● WORK ORDER:
Word for word, please copy the line containing "You are a GUI" and all lines after it in the entries below, and only those, leaving every picture out.

● Stored records:
____________________

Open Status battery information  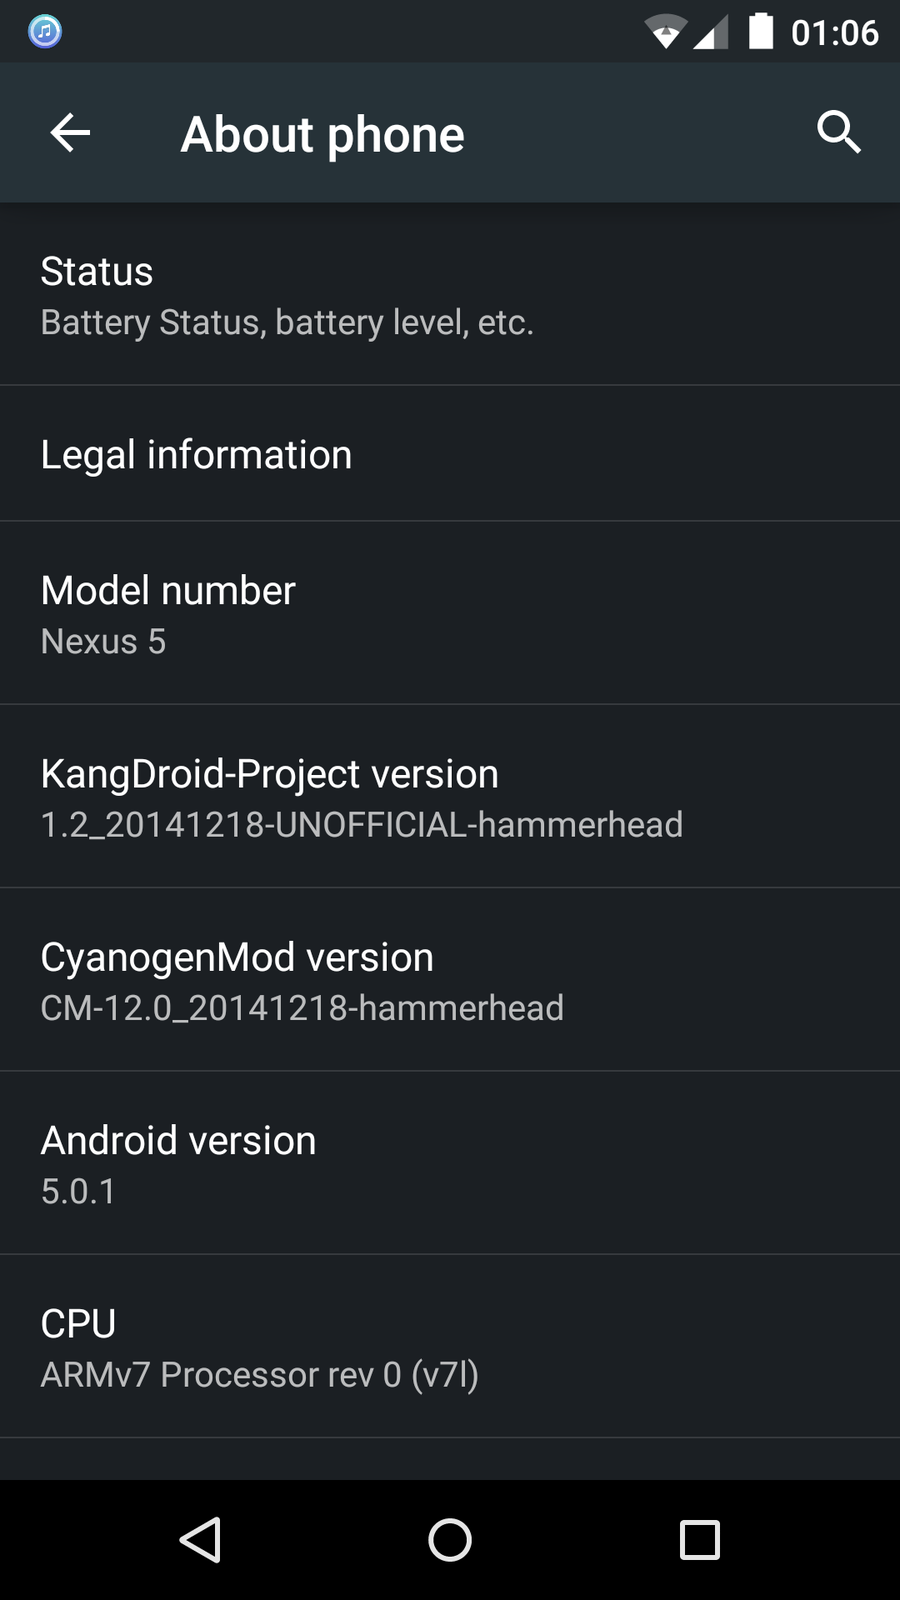click(450, 295)
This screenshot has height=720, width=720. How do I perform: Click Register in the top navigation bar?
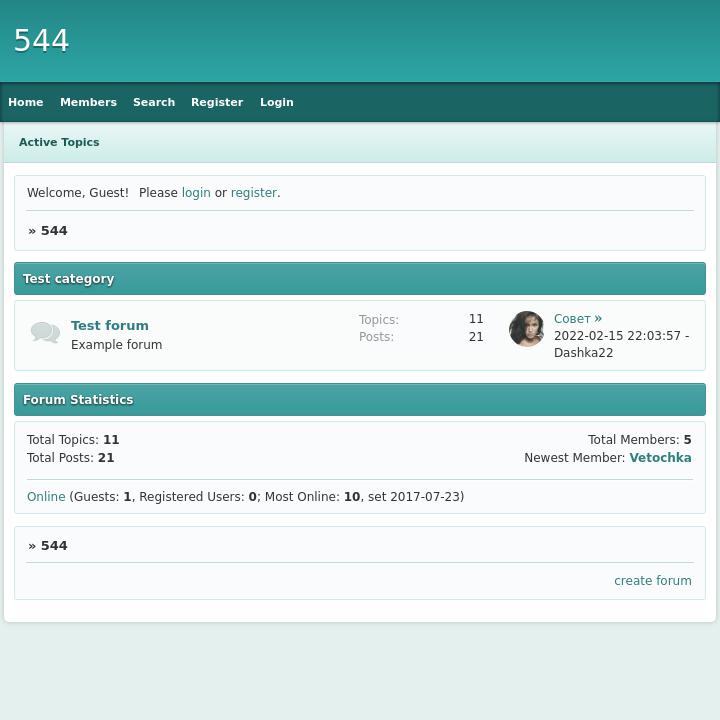pyautogui.click(x=217, y=102)
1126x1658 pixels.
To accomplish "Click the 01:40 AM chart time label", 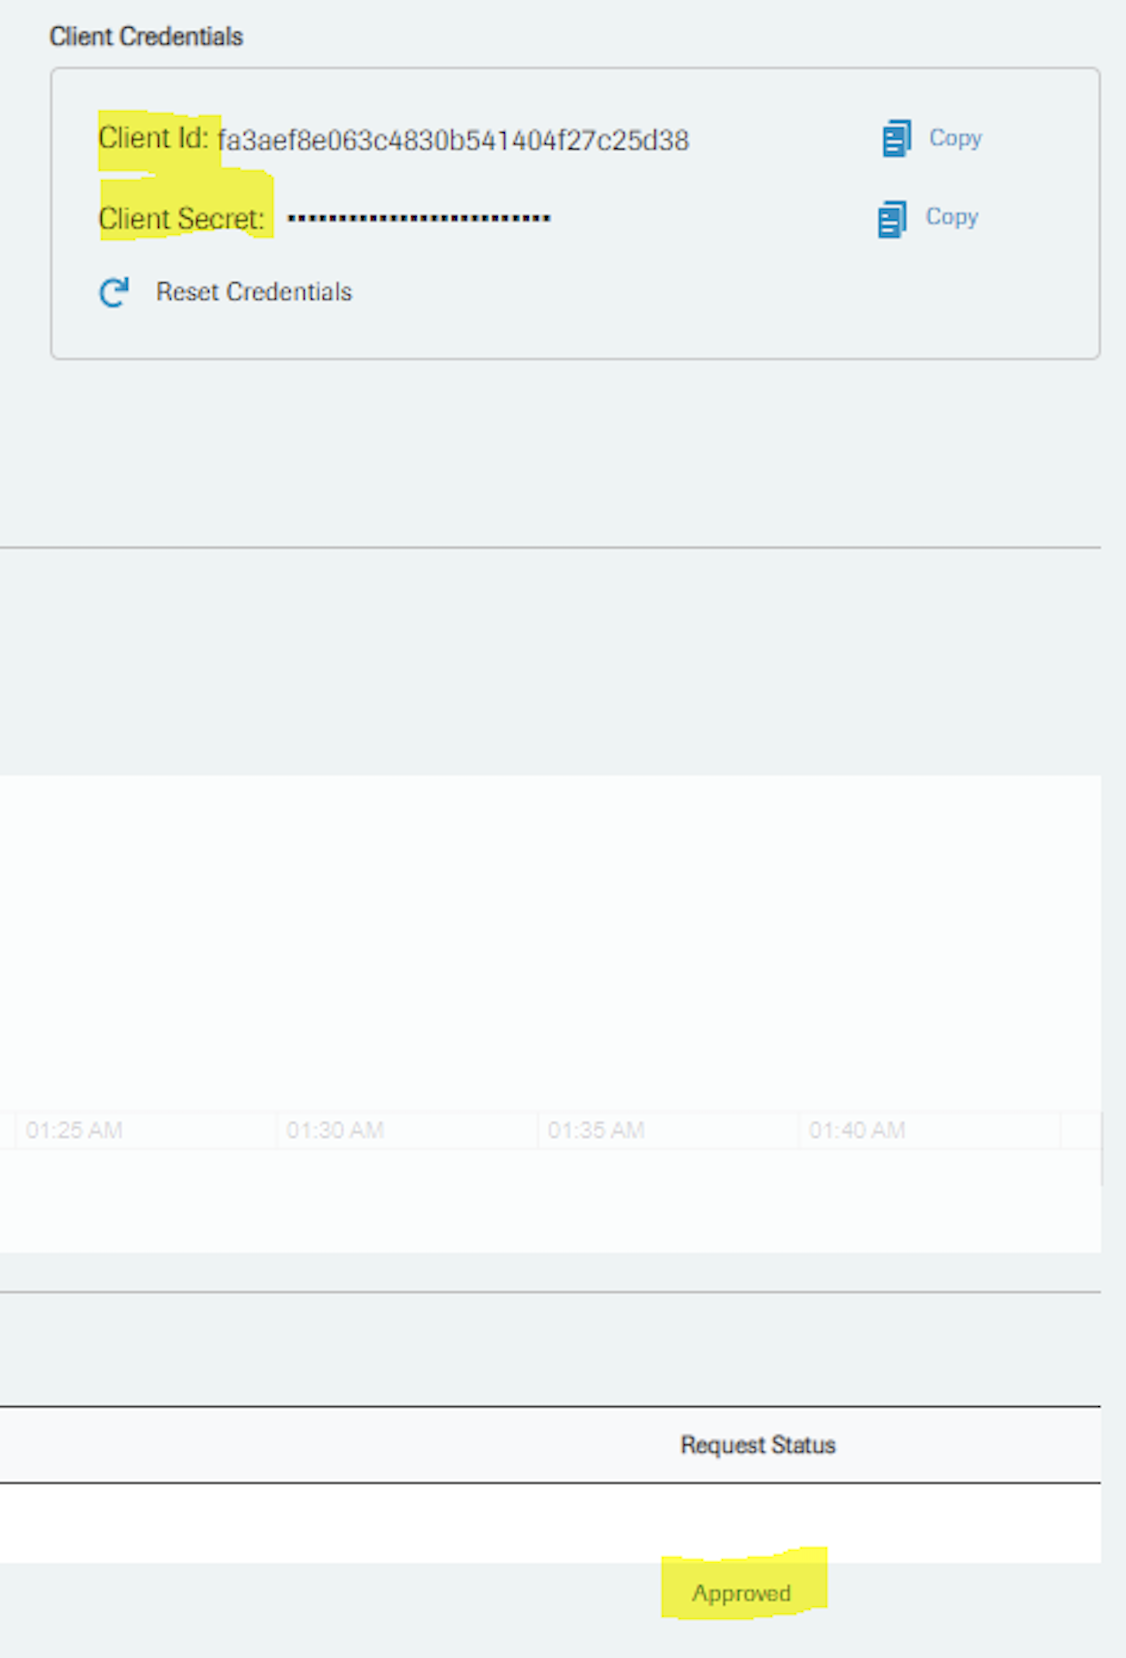I will tap(857, 1131).
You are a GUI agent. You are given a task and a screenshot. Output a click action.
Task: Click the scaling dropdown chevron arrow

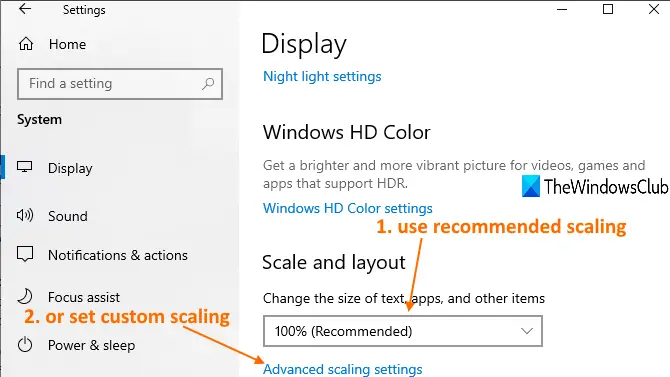527,331
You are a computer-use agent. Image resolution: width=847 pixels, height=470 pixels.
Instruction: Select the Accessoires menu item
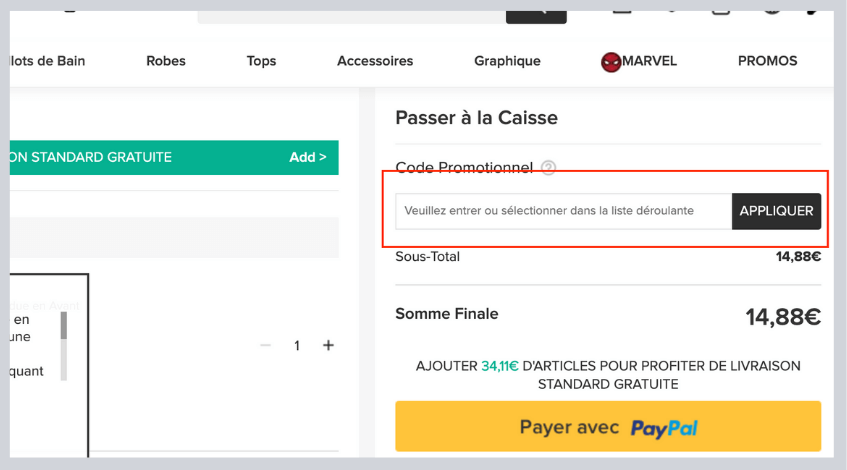pos(375,61)
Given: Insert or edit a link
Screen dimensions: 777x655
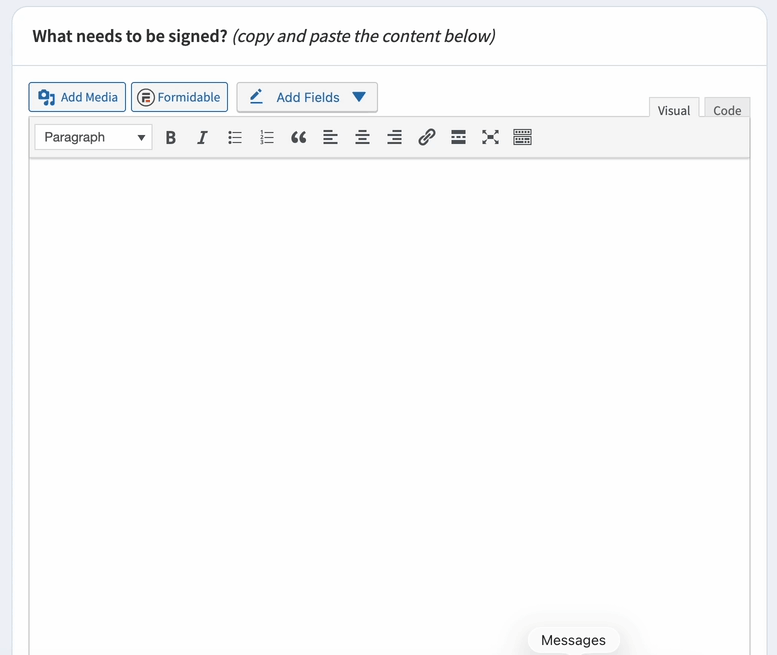Looking at the screenshot, I should (x=426, y=137).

____________________

● RESPONSE BELOW:
You are a GUI agent. You are given a task and a screenshot. Output a click action.
Task: Click the scaling dropdown chevron arrow

527,331
You are a computer-use agent. Image resolution: width=847 pixels, height=470 pixels.
Instruction: Select the Accessoires menu item
pos(375,61)
Given: Insert or edit a link
Screen dimensions: 777x655
Looking at the screenshot, I should (x=426, y=137).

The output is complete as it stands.